Parent-Child Part II
In line with the Enverus assessment, McLean said operators’ goals have changed over the last five years. Previously, a refrac was just about the parent well, but no more. Again involving the holistic model, it is a more complete approach to reservoir pressure management. Tighter placement of child wells means E&Ps are using the refrac of the parent well to “protect the new frac treatments on child wells.” Repressurizing older wells “helps control the fractures of the new wells,” eliminating pressure sinks that could pull new fracs toward old wells instead of focusing on the new rock.
In a variation on the zipper fracturing of new wells, Potmeyer noted that more companies are combining into one operation the fracturing of infill wells with refracturing of parent wells, to make the most economical use of frac crews onsite. Added McLean, “One of our customers in South Texas will go in and drill two new wells in between three older wells and they’ll zipper frac,” refracturing the old wells while fracturing the new ones.
One way of making refracs feasible is to have a system that speeds up the operation—and Peak Completions has adapted an existing system of retrievable frac plugs to do that. Here’s how company CEO Justin Heller described its difference from others.
“In standard plug and perf operations, after each stage is treated, you then have to deploy a new isolation device, whether it be a frac plug or whatever it might be.” The first step is installing the smaller liner inside the 5-1/2” casing. In plug and perf, the liner is permanent. In Peak’s operation, after the retrievable liner is installed and the frac is completed, the liner is pulled out of the well “So you return your casing ID [inside diameter] to the largest size possible.” He noted that this allows the customer to return to the primary production casing size, maximizing the casing ID and ultimately increasing production. In plug and perf it takes approximately one hour to place the plug, then it takes half an hour to pull the wireline out of the well before stimulation of the next stage.
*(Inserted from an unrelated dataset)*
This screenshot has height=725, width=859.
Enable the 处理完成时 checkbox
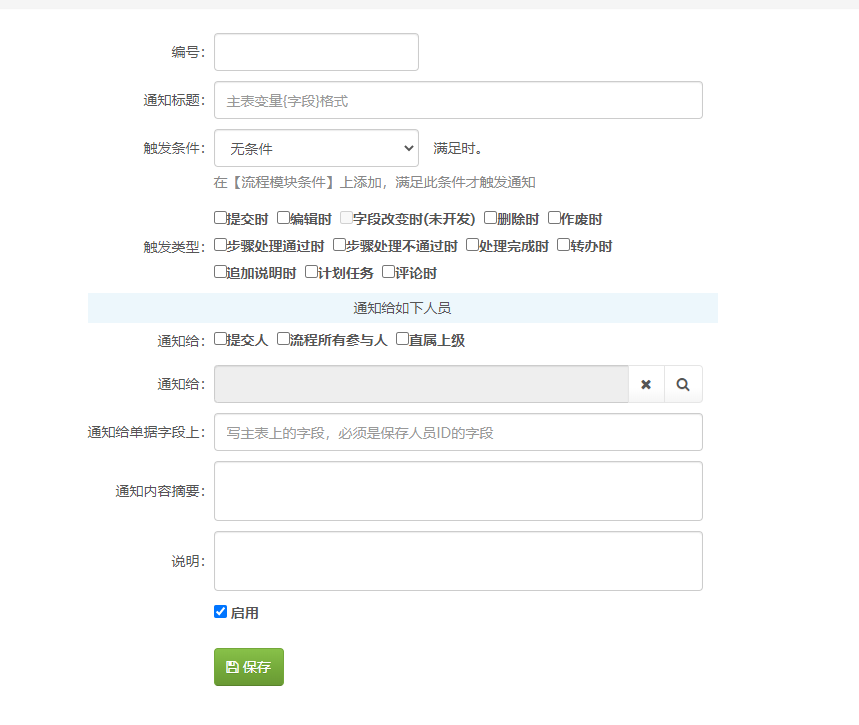(473, 245)
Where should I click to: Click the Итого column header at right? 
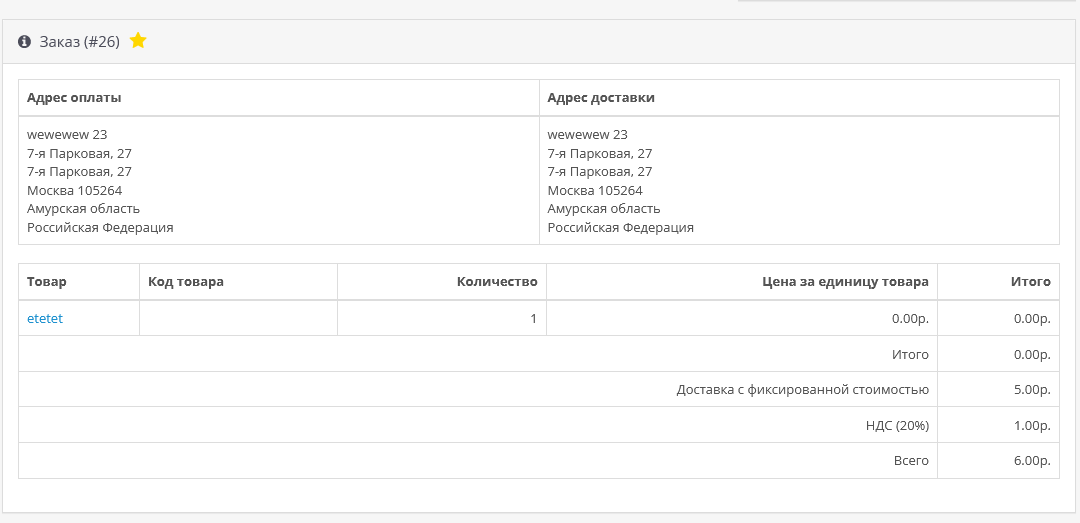[x=1030, y=282]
So, he noted, that is approximately one-and-a-half to two hours per plug. “Then you have to pump your frac stage and shut down, switch back to wireline and run another plug, etc.”
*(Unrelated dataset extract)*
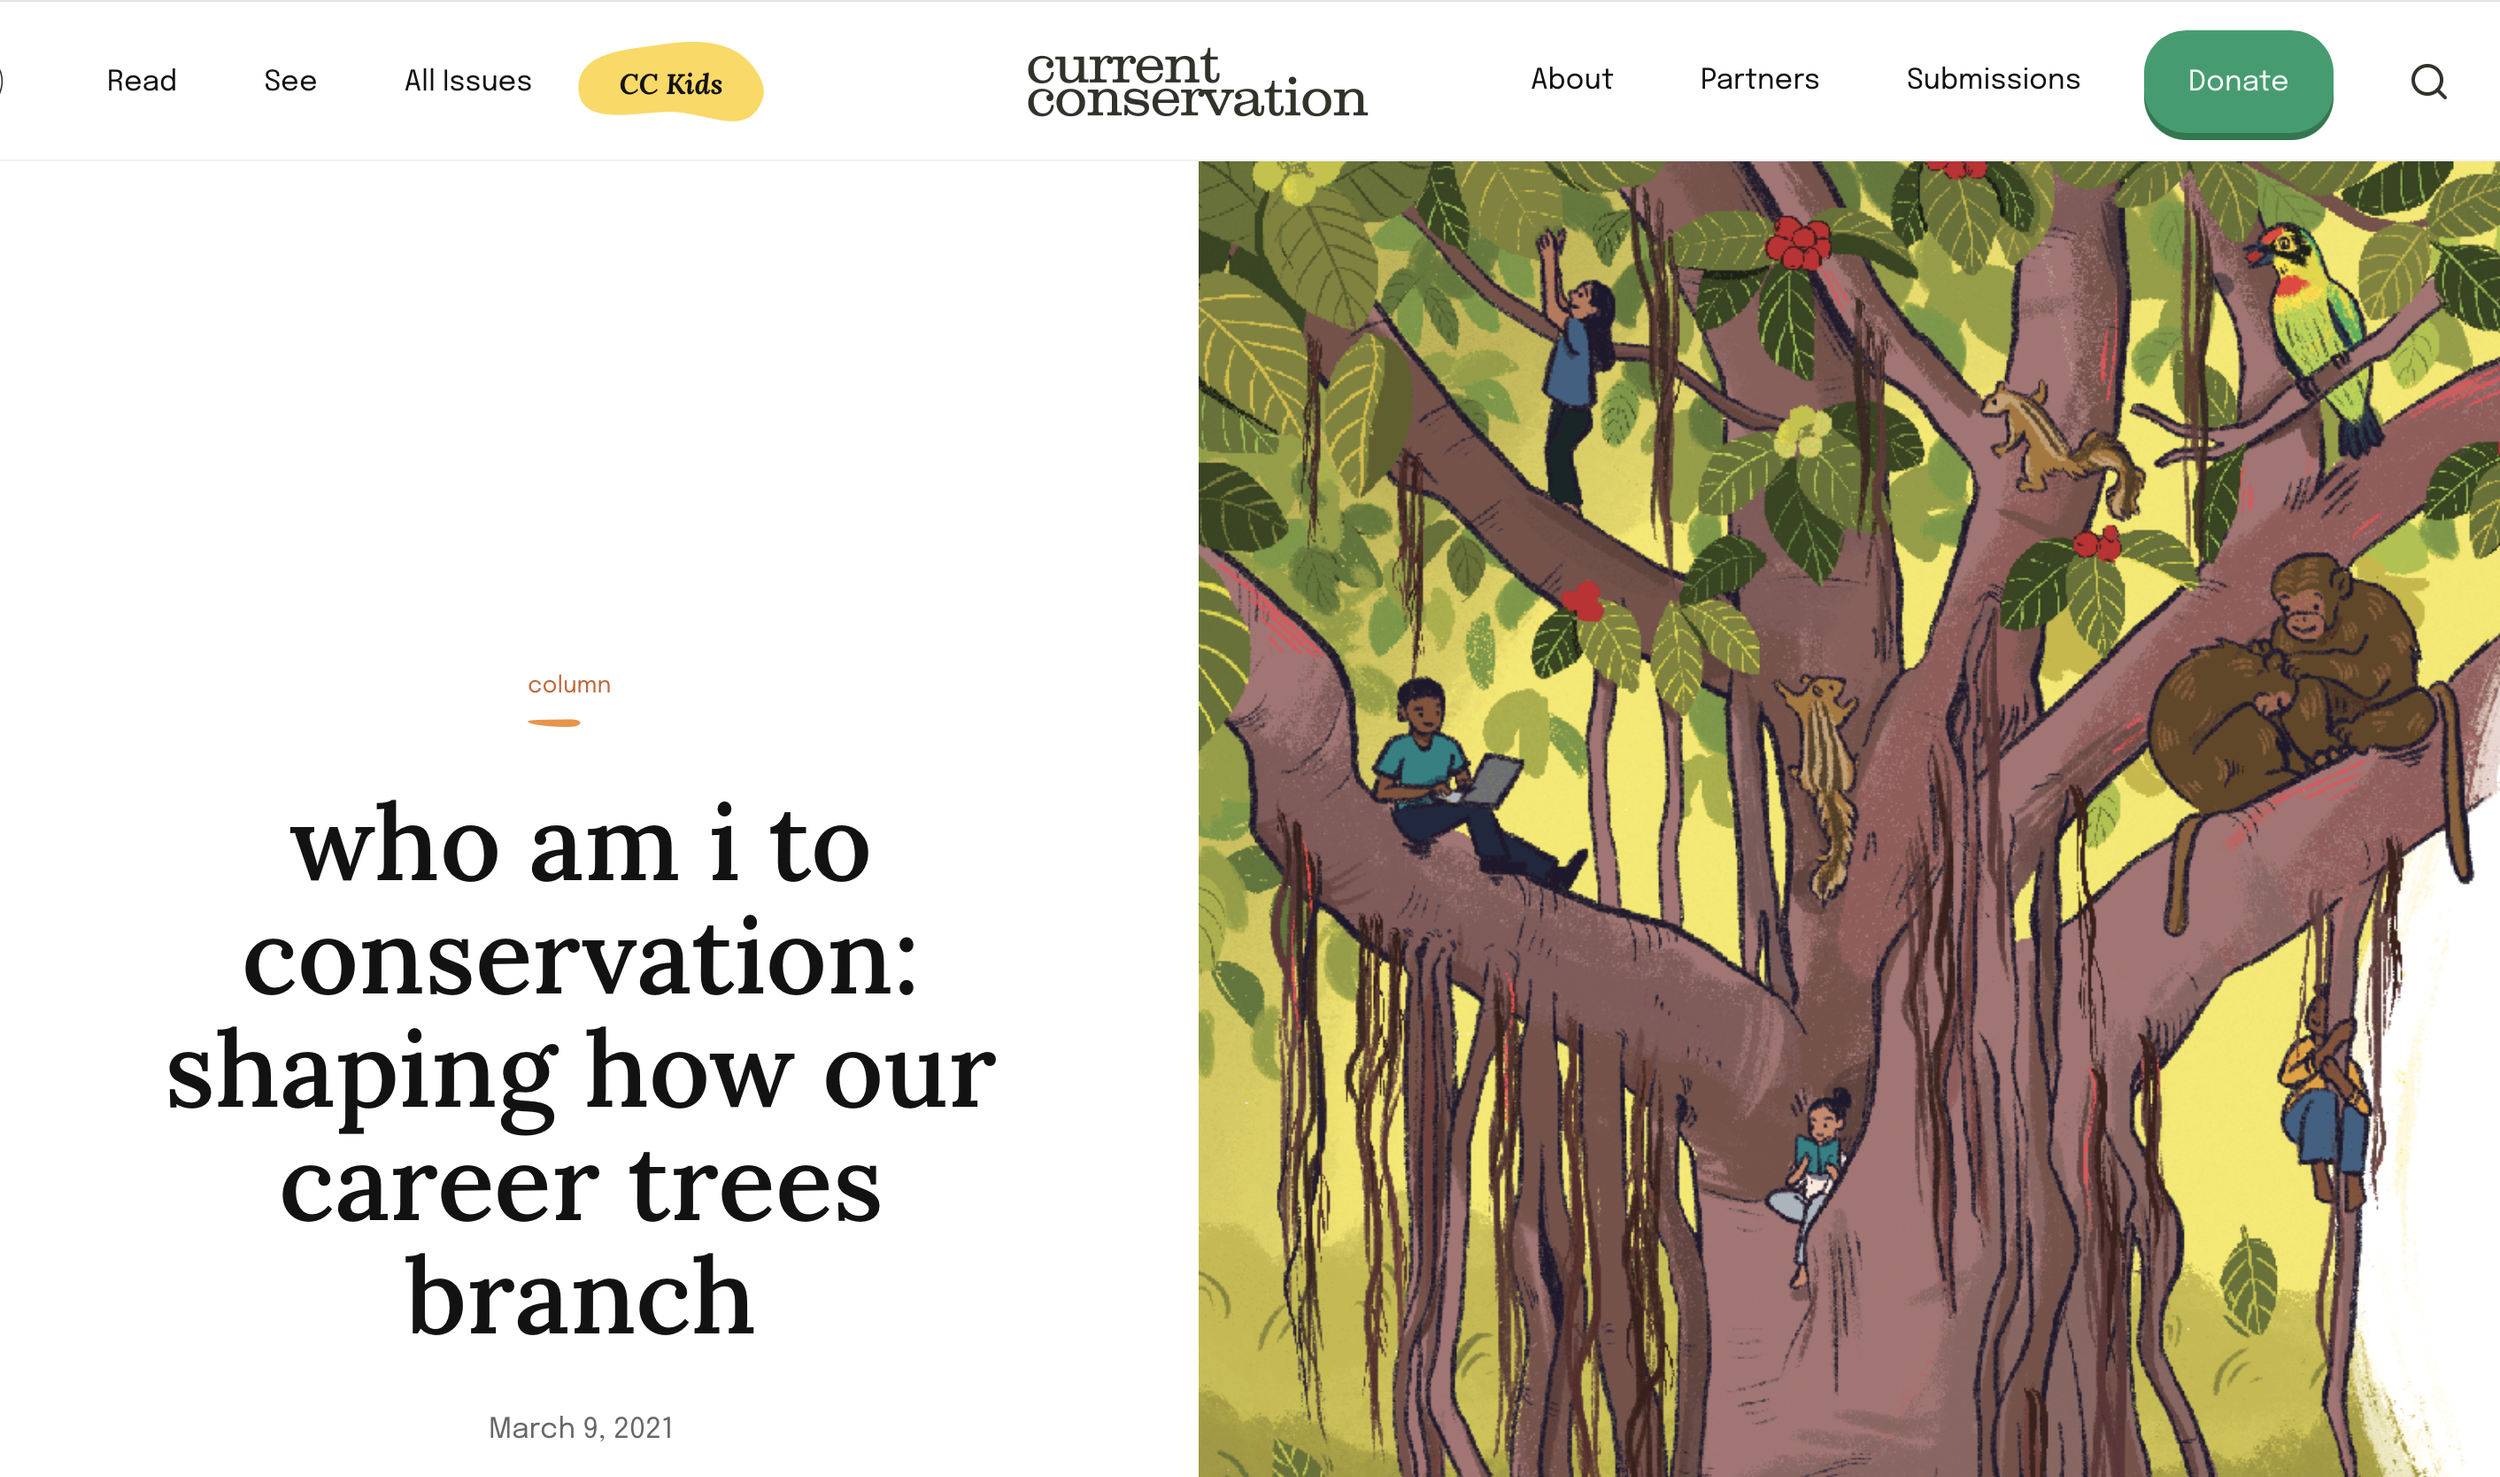Open the See menu
Screen dimensions: 2500x1477
coord(290,80)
Peak’s ball-activated system, he said, allows balls to be dropped while pumping continues, “and you never have that down time to deploy another plug,” Heller said. “The ball is pumped down as part of the displacement fluid at the end of the previous stage, it lands on the seat and provides isolation, and then a new sleeve opens so you can stimulate the next zone.” That repeats for every stage, seven to ten in many cases. Ball sizes range from smallest to biggest.”
Heller added that they have done more fracs in vertical wells than horizontal, having had success in both. This system is usually used in acid stimulations rather than sand because sand buildup can make the plugs harder to retrieve.
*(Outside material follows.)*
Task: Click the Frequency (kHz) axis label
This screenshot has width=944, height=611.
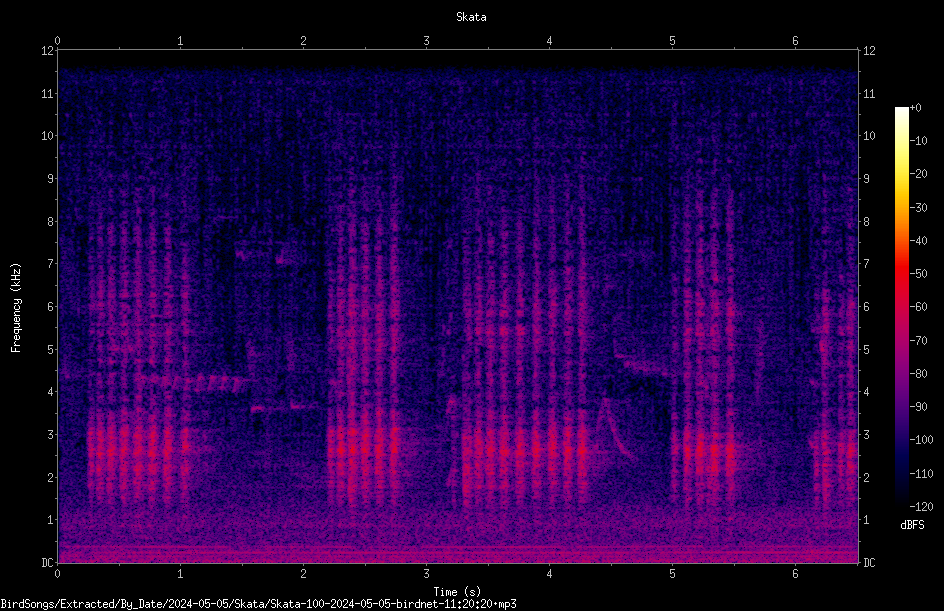Action: click(x=16, y=308)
While refracs are a more recent addition to the Peak toolbox, the retrievable system is not. “All of those components are actually part of our overall frac system that we’ve been using forever,” Heller noted. “In this application we’re really just repurposing it.”
As stated above, the Permian Basin is not a hotbed of refracs, but, said Heller, the calls they get for it “seem to come in waves. We’ll do multiple ones and then there’ll be quite a while where we don’t do any. Right now it’s not a consistent need.”
At some point, Heller sees the refrac market growing, “Given the number of wells that are being drilled and knowing that, at some point, restimulation is going to be needed in most, if not all, of those, it certainly is an area of the market that is expected to increase. It certainly has, over time, already.”